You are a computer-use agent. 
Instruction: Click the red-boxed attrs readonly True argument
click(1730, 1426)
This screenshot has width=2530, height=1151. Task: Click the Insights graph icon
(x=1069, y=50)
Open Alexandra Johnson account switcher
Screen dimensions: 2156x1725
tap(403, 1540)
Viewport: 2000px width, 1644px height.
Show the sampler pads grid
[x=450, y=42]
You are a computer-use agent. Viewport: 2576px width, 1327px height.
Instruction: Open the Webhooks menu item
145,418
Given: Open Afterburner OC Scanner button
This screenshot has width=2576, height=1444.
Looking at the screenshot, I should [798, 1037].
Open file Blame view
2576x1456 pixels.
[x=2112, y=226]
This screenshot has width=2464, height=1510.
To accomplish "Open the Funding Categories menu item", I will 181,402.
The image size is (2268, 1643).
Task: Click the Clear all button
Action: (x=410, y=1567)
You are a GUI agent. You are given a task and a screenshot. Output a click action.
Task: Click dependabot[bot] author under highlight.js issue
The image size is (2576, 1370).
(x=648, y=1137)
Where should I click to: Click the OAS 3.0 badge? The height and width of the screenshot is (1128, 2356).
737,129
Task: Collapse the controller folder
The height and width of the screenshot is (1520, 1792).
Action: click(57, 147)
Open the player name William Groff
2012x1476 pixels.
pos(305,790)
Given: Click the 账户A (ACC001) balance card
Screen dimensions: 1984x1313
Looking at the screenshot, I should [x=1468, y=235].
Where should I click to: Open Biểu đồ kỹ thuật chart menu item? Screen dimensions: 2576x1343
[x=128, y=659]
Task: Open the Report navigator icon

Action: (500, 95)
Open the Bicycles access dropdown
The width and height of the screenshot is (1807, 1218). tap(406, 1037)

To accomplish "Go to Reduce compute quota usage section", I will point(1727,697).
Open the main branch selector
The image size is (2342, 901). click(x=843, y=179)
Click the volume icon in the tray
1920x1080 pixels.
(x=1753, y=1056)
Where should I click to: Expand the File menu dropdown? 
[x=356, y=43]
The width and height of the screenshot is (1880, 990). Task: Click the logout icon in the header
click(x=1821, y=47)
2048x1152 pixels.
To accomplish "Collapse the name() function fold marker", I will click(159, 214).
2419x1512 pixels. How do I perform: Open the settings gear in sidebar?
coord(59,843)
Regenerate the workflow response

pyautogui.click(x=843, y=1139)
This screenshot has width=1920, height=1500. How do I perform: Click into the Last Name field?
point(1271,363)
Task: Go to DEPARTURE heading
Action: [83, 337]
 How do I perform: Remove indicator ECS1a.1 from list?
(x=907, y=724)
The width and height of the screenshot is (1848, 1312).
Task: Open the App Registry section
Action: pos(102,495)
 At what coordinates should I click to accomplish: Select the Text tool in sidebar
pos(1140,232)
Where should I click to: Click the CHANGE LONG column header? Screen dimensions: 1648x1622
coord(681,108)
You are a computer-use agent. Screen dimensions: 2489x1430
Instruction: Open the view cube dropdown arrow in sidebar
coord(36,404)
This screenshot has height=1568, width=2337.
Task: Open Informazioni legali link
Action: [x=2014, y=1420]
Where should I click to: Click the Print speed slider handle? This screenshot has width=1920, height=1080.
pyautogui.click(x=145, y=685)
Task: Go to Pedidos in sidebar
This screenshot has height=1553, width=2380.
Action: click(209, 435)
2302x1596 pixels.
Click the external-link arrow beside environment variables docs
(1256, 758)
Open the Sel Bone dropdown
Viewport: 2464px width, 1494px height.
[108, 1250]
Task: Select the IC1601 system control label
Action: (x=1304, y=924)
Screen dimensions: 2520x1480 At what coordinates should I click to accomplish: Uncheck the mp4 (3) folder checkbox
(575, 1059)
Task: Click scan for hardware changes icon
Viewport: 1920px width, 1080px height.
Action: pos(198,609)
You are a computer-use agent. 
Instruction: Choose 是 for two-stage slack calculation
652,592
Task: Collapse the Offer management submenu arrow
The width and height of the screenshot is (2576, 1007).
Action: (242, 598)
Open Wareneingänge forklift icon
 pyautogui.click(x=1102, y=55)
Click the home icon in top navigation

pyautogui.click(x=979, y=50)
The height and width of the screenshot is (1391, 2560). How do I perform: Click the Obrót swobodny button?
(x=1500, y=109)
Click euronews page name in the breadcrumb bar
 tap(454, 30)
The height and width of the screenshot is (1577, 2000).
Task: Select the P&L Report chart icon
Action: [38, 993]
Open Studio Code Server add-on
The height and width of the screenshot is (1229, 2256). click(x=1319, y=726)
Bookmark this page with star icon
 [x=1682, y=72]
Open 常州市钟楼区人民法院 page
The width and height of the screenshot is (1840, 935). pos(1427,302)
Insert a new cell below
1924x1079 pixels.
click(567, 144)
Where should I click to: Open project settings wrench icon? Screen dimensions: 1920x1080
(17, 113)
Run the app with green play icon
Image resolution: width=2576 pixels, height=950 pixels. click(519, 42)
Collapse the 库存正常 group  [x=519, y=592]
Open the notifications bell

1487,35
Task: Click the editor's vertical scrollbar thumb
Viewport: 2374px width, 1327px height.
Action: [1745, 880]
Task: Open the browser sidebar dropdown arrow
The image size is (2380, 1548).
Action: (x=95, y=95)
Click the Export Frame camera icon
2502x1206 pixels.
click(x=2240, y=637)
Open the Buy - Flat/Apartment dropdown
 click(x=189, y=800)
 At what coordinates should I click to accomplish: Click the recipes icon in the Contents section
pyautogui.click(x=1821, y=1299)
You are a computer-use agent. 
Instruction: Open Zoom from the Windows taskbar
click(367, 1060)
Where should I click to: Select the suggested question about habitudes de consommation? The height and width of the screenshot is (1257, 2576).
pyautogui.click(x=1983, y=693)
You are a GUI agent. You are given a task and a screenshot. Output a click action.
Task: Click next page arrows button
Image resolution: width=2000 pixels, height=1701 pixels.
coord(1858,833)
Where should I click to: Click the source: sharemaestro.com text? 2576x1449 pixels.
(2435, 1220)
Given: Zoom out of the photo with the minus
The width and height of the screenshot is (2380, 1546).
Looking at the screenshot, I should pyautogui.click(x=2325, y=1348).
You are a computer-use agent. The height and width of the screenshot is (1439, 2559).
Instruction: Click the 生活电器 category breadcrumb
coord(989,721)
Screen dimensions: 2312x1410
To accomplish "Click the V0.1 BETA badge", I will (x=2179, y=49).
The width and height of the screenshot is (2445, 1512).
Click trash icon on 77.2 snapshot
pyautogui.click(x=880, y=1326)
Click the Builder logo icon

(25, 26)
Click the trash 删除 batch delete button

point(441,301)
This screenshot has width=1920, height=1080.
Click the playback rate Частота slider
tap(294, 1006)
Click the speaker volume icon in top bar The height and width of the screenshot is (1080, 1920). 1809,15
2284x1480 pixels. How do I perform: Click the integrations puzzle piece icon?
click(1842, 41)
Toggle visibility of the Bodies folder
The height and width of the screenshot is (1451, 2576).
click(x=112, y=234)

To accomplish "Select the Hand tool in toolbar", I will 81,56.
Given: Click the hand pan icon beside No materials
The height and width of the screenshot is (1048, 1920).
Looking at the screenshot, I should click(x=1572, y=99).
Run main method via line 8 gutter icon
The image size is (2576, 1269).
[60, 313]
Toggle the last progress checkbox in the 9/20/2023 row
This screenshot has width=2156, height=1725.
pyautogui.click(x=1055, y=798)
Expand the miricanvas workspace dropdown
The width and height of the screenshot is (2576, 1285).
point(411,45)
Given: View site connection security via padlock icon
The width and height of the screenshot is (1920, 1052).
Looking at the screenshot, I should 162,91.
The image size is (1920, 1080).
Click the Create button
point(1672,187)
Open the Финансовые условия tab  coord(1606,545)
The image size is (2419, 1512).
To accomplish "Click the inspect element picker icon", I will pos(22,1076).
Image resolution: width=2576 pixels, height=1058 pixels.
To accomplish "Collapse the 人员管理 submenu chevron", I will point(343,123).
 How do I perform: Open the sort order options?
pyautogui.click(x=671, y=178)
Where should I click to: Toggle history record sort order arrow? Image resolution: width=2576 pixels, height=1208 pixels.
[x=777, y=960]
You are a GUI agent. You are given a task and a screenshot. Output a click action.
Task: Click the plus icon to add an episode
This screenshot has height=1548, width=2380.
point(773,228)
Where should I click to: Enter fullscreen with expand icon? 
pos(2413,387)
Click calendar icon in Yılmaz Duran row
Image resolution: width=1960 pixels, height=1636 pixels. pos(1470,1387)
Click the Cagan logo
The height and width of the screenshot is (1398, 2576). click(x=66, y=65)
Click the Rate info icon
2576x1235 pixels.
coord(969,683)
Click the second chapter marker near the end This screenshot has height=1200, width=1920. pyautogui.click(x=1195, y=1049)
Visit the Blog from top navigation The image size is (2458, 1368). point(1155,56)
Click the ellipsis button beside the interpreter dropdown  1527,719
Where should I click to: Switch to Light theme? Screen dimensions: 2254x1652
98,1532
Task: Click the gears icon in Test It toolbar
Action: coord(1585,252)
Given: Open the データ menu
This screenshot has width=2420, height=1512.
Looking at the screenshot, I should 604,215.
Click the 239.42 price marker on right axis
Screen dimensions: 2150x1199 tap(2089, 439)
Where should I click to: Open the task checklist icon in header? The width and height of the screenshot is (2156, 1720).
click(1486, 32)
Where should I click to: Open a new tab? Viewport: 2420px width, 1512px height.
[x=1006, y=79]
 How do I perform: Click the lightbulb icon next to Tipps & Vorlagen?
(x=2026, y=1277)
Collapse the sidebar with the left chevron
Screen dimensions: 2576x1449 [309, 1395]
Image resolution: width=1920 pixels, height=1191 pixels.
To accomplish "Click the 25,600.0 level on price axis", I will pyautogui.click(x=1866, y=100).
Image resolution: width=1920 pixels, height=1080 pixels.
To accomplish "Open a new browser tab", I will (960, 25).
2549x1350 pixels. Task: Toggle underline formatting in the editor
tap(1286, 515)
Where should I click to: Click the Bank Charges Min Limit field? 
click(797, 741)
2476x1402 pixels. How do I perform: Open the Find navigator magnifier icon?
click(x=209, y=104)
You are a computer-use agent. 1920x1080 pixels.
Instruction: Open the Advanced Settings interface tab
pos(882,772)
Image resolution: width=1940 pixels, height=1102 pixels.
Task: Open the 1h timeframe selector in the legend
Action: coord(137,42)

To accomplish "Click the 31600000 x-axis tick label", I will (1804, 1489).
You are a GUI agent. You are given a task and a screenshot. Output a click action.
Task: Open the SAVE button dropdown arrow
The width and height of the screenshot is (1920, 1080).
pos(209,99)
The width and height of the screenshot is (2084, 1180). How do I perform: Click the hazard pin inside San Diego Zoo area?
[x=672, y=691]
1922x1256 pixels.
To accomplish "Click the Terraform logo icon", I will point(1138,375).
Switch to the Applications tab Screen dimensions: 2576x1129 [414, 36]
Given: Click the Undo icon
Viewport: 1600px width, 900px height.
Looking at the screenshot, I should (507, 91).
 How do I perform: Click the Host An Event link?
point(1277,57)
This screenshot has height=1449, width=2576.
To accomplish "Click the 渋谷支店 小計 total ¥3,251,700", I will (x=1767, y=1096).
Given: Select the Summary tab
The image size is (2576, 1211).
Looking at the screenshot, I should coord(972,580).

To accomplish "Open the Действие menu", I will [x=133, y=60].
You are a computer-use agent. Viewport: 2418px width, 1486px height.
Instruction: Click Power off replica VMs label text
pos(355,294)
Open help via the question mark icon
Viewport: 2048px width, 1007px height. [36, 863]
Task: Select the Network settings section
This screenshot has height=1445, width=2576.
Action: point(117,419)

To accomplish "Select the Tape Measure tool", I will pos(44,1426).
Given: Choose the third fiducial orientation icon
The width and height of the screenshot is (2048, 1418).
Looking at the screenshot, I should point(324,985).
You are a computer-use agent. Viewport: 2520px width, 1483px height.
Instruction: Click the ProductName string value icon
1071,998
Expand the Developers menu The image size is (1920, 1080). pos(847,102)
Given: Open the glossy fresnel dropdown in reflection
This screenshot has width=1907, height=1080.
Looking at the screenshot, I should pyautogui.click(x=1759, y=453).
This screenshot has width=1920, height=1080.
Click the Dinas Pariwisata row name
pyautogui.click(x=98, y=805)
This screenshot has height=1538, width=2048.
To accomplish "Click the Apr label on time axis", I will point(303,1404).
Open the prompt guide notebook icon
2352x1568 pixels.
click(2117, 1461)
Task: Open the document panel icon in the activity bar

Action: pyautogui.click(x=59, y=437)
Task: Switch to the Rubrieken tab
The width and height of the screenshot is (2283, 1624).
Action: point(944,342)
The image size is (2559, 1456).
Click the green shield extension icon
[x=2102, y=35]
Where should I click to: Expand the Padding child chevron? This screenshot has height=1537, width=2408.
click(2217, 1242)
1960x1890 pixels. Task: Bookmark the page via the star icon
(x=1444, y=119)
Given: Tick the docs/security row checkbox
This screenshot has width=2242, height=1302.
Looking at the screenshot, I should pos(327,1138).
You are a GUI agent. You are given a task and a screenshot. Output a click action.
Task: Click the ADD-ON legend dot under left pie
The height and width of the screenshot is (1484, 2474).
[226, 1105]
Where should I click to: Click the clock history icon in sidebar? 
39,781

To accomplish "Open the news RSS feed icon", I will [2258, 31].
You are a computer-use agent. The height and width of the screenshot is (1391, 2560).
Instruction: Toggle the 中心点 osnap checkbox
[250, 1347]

== PROBLEM STATEMENT ==
Beginning at the opening line of the data, transcribe each line exactly until you reach the line with "2048x1152 pixels.", which you also include, and go no further.

== ANSWER BELOW ==
You are a computer-use agent. 
Instruction: Click the red-boxed attrs readonly True argument
click(1730, 1426)
This screenshot has width=2530, height=1151. Task: Click the Insights graph icon
(x=1069, y=50)
Open Alexandra Johnson account switcher
Screen dimensions: 2156x1725
tap(403, 1540)
Viewport: 2000px width, 1644px height.
Show the sampler pads grid
[x=450, y=42]
You are a computer-use agent. Viewport: 2576px width, 1327px height.
Instruction: Open the Webhooks menu item
145,418
Given: Open Afterburner OC Scanner button
This screenshot has width=2576, height=1444.
Looking at the screenshot, I should [798, 1037].
Open file Blame view
2576x1456 pixels.
[x=2112, y=226]
This screenshot has width=2464, height=1510.
To accomplish "Open the Funding Categories menu item", I will 181,402.
The image size is (2268, 1643).
Task: Click the Clear all button
Action: (x=410, y=1567)
You are a GUI agent. You are given a task and a screenshot. Output a click action.
Task: Click dependabot[bot] author under highlight.js issue
The image size is (2576, 1370).
(x=648, y=1137)
Where should I click to: Click the OAS 3.0 badge? The height and width of the screenshot is (1128, 2356).
737,129
Task: Collapse the controller folder
The height and width of the screenshot is (1520, 1792).
Action: click(57, 147)
Open the player name William Groff
2012x1476 pixels.
pos(305,790)
Given: Click the 账户A (ACC001) balance card
Screen dimensions: 1984x1313
Looking at the screenshot, I should [x=1468, y=235].
Where should I click to: Open Biểu đồ kỹ thuật chart menu item? Screen dimensions: 2576x1343
[x=128, y=659]
Task: Open the Report navigator icon

Action: (500, 95)
Open the Bicycles access dropdown
The width and height of the screenshot is (1807, 1218). tap(406, 1037)

To accomplish "Go to Reduce compute quota usage section", I will point(1727,697).
Open the main branch selector
The image size is (2342, 901). click(x=843, y=179)
Click the volume icon in the tray
1920x1080 pixels.
(x=1753, y=1056)
Where should I click to: Expand the File menu dropdown? 
[x=356, y=43]
The width and height of the screenshot is (1880, 990). Task: Click the logout icon in the header
click(x=1821, y=47)
2048x1152 pixels.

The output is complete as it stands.